> Task objective:
Rescale the entries starting with the line with "You are a computer-use agent. The" and going on through the line with "click(475, 362)", giving all of those lines again with their requests included. Multiply only the click coordinates in the answers by 2.2 and round them to whole numbers with halves rounded up, leaving every other number unchanged.

> Dataset excerpt:

# # # # # # #

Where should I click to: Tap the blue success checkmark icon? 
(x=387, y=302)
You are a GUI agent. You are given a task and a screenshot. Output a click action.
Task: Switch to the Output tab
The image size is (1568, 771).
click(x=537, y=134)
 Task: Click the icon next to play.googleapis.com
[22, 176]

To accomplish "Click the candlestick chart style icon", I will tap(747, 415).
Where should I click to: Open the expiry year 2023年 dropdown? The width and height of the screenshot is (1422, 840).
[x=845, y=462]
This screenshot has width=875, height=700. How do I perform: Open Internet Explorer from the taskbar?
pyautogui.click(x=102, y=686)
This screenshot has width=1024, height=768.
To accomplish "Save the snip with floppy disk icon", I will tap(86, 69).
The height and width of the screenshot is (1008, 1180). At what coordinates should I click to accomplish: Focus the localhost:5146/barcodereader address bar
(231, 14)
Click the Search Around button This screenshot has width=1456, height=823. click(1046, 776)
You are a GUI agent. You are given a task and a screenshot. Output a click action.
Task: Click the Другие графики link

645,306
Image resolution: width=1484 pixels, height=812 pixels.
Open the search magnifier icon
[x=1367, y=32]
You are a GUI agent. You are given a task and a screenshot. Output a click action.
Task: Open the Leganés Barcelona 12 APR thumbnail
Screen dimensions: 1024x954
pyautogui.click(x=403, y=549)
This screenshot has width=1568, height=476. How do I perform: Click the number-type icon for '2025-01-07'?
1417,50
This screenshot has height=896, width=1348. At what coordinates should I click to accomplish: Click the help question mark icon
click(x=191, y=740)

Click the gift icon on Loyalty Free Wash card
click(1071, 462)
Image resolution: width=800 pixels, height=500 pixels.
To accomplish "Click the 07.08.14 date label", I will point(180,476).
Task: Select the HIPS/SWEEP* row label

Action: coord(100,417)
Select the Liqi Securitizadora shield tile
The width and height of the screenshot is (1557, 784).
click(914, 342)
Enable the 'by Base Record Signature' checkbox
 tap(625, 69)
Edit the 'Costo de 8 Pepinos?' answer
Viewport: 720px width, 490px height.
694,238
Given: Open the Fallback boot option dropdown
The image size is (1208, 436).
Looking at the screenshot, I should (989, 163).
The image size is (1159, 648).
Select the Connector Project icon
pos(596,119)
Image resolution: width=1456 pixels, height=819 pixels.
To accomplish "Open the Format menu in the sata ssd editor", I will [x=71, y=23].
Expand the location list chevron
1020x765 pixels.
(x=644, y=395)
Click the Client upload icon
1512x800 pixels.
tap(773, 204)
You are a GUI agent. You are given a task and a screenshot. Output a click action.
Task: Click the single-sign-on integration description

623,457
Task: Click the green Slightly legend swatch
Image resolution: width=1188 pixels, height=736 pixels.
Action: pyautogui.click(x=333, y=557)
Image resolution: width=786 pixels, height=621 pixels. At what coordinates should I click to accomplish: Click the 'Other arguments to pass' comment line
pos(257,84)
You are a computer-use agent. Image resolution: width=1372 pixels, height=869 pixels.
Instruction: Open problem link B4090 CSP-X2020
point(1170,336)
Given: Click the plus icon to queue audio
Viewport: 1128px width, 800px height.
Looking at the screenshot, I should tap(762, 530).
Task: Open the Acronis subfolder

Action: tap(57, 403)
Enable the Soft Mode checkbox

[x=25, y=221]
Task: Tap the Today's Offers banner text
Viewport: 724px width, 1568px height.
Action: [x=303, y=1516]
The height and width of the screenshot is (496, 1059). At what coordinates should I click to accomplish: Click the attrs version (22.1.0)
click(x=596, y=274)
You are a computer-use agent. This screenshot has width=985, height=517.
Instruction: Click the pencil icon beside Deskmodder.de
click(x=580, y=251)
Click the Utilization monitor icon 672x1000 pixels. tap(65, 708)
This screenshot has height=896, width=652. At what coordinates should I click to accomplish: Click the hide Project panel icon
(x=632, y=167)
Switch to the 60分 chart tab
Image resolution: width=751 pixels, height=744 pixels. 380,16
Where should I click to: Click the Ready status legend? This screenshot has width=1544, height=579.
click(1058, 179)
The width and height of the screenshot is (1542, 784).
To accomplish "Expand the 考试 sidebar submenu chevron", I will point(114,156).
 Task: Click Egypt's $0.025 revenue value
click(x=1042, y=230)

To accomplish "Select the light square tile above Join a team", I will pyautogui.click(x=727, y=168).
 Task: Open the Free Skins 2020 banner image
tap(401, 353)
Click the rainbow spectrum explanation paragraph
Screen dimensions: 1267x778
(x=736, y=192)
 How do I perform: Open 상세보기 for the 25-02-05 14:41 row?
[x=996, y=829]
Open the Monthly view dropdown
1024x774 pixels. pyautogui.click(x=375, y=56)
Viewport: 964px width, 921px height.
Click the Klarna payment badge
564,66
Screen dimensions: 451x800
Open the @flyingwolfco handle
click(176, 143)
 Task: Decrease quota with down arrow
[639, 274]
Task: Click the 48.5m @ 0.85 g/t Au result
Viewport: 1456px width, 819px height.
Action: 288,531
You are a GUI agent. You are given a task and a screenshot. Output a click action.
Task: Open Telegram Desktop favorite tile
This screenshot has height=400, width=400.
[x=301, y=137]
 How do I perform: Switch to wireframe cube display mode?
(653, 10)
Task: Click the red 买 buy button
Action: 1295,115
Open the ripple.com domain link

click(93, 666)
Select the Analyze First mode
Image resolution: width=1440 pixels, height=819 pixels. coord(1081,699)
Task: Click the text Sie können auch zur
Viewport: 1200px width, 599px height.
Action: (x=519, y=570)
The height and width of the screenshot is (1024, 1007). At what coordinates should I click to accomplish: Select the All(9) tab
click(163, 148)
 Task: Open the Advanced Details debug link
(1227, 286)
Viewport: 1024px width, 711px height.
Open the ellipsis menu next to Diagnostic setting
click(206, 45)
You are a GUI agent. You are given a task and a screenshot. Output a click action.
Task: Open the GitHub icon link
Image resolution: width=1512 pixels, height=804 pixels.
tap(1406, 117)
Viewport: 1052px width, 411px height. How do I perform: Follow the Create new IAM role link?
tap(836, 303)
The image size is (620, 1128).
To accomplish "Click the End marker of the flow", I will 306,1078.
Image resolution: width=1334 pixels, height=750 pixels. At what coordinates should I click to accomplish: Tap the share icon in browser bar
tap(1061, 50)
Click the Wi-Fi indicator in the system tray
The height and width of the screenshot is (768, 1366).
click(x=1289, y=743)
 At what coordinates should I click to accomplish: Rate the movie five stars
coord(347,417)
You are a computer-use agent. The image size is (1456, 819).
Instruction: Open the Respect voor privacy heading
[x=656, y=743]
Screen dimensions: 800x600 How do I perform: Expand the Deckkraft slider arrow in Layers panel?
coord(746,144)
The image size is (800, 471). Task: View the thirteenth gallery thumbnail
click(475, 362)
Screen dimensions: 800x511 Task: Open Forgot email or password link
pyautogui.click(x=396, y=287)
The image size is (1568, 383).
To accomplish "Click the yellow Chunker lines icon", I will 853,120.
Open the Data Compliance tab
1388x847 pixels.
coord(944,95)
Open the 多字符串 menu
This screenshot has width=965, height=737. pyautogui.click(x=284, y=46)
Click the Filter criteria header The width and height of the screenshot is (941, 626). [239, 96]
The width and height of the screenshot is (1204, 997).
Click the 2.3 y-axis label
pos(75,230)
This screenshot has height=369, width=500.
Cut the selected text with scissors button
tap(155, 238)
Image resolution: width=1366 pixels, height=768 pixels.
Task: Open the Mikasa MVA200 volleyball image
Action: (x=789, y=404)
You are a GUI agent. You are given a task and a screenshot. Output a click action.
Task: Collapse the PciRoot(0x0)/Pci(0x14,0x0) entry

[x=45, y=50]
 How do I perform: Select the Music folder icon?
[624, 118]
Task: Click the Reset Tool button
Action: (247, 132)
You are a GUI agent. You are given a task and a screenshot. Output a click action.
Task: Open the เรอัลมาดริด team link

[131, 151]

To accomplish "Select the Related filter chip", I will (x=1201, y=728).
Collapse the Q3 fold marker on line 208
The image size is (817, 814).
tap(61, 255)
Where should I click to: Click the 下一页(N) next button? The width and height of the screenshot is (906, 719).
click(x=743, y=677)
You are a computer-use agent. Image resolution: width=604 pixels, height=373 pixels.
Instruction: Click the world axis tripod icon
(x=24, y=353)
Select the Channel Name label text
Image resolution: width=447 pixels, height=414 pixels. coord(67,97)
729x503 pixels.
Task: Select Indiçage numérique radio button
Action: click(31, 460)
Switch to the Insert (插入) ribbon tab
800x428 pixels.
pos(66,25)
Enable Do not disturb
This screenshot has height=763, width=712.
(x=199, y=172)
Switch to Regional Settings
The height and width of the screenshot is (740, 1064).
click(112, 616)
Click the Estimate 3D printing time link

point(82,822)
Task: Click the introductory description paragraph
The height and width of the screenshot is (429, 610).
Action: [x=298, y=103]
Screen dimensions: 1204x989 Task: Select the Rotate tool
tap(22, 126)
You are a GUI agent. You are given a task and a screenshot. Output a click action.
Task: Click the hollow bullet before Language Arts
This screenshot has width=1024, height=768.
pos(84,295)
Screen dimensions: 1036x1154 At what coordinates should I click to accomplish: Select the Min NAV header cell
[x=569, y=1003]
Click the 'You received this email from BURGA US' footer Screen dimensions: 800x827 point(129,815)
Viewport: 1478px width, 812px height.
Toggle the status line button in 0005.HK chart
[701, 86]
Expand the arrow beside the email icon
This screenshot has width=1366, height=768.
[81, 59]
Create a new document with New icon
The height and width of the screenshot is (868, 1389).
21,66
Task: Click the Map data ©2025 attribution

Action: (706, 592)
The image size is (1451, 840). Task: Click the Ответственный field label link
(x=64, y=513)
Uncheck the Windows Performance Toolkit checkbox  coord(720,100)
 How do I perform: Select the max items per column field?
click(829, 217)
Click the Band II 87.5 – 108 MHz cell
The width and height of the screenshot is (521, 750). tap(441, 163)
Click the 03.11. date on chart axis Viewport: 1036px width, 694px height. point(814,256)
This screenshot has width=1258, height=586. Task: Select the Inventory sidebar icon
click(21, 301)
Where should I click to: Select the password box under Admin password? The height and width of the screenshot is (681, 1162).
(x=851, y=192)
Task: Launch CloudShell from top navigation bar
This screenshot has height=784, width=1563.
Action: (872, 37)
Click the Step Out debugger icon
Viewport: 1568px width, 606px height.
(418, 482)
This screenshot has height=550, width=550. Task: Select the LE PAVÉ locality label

# # # # # # #

> Result of this exercise:
You are a computer-use agent. The image size is (1456, 819).
Instruction: Open the Respect voor privacy heading
[x=1443, y=1635]
Screen dimensions: 800x600 How do I perform: Expand the Deckkraft slider arrow in Layers panel?
coord(1641,317)
The image size is (800, 471). Task: View the thirteenth gallery thumbnail
click(1045, 796)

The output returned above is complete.